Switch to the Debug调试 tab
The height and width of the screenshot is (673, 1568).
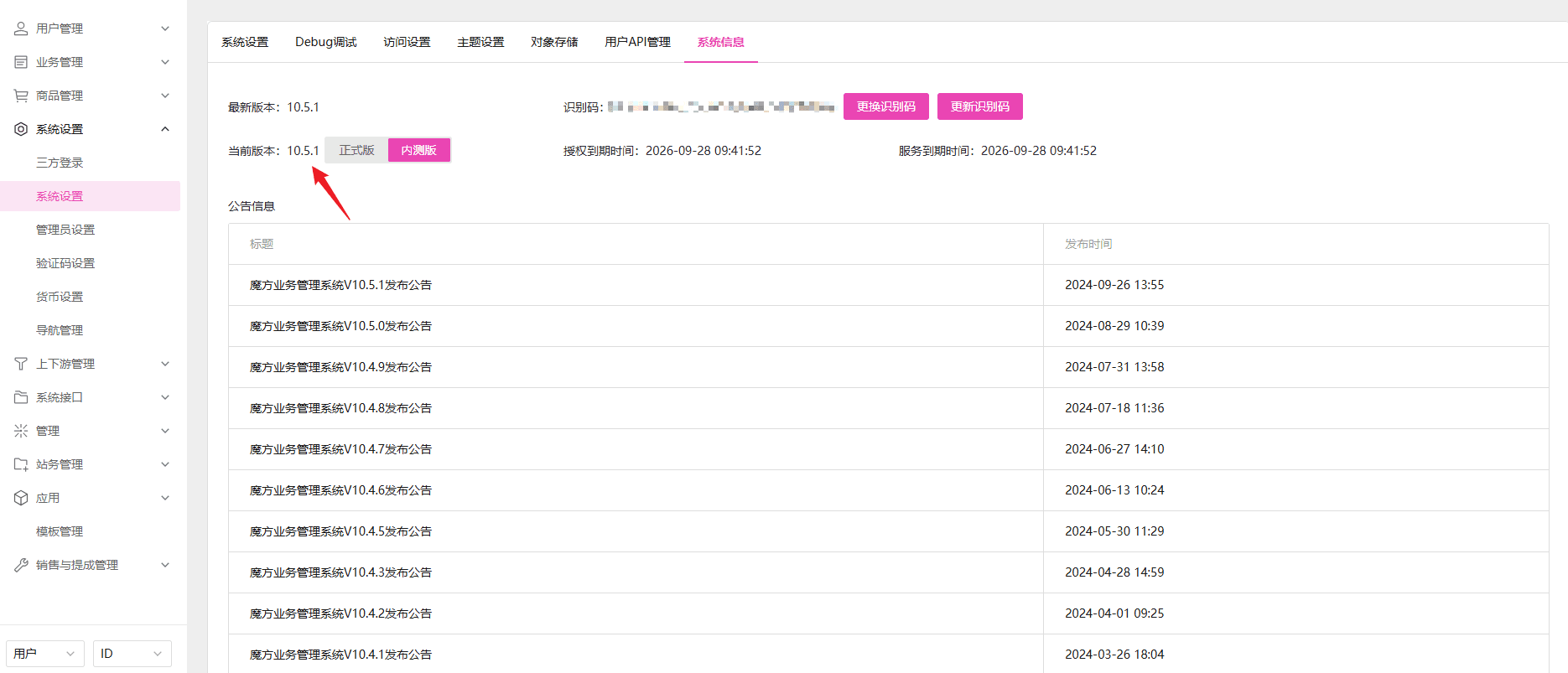(x=326, y=42)
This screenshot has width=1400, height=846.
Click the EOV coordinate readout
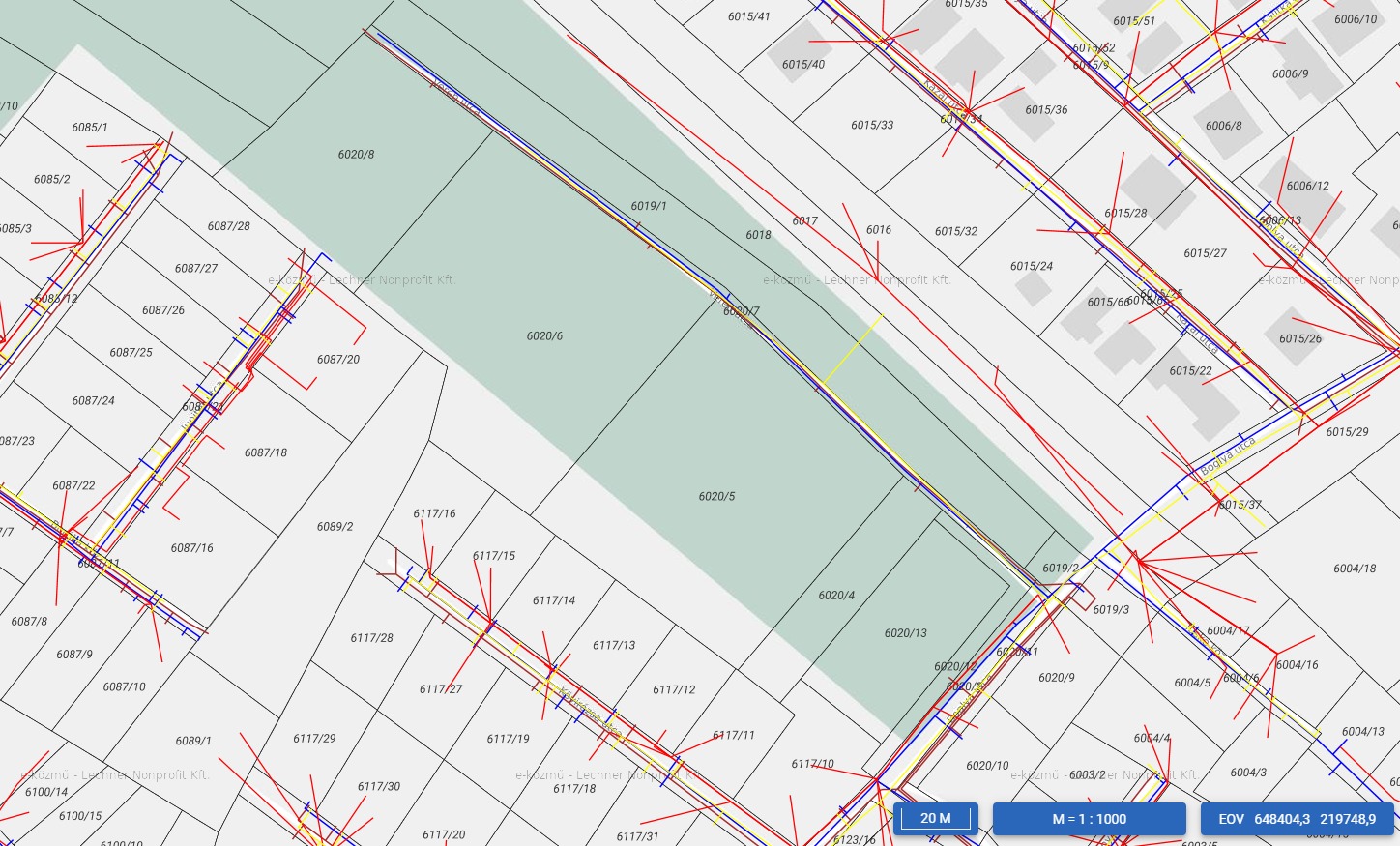tap(1297, 819)
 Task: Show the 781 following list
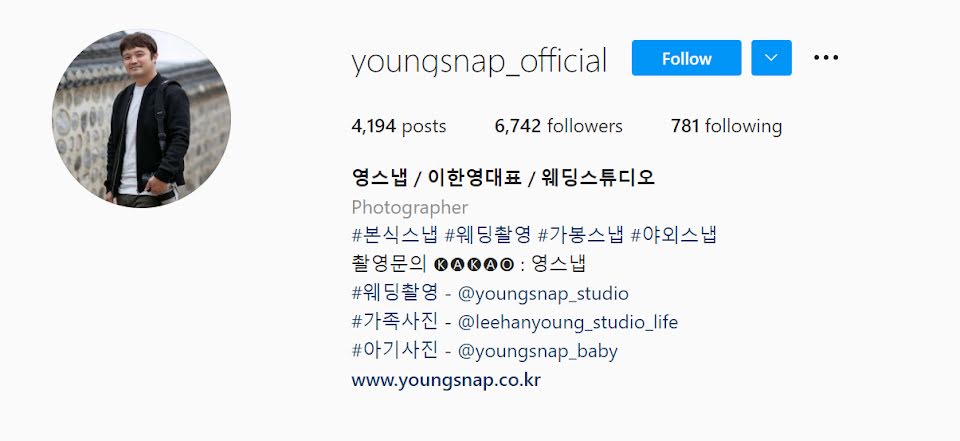click(x=726, y=126)
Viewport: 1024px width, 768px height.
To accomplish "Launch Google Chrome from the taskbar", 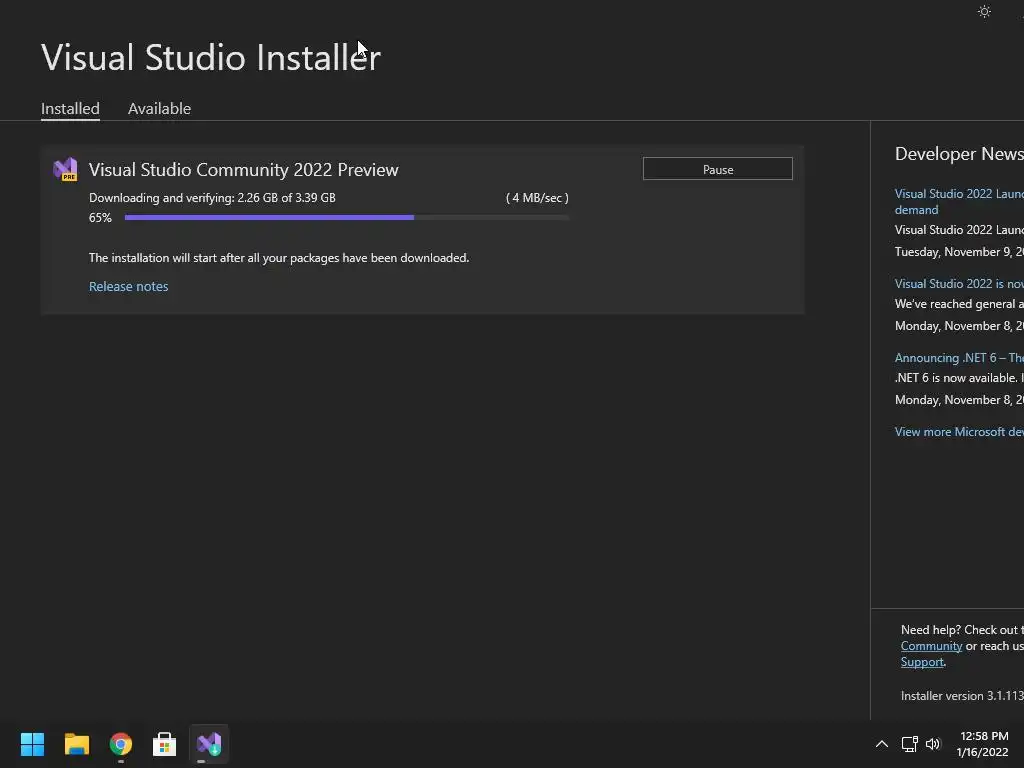I will [121, 744].
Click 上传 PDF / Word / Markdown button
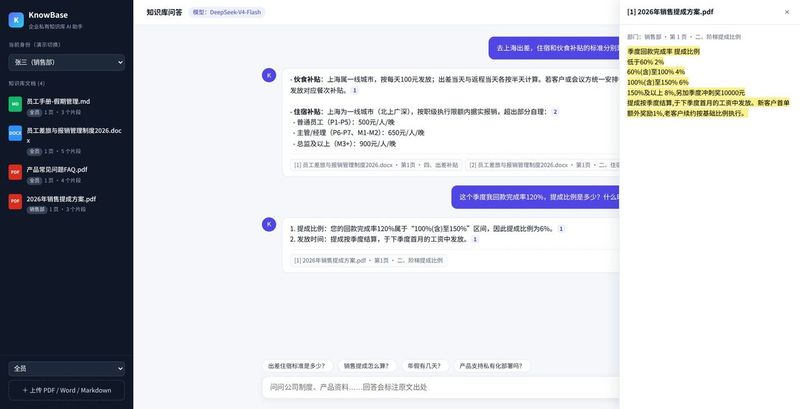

-=-=-

◆ Problem requirements ◆
Exactly the lines from the start of the entries above through the line with "Viewport: 1024px width, 768px height." should be reproduced, and nothing else; drop the pictures.

◆ Solution ◆
Switch to the Debug调试 tab
The height and width of the screenshot is (673, 1568).
(x=326, y=42)
This screenshot has width=1400, height=846.
Click the EOV coordinate readout
tap(1297, 819)
 Task: Show the 781 following list
click(x=726, y=126)
Viewport: 1024px width, 768px height.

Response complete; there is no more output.